_TO DO_: Give the records again, word for word.

BEGIN MATERIAL FOR THIS TASK

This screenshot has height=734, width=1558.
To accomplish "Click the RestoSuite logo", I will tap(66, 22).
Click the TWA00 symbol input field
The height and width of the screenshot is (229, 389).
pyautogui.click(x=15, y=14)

END MATERIAL FOR THIS TASK

_WRITTEN RESPONSE_:
This screenshot has height=734, width=1558.
To accomplish "Click the RestoSuite logo", I will tap(66, 22).
Click the TWA00 symbol input field
The height and width of the screenshot is (229, 389).
pyautogui.click(x=15, y=14)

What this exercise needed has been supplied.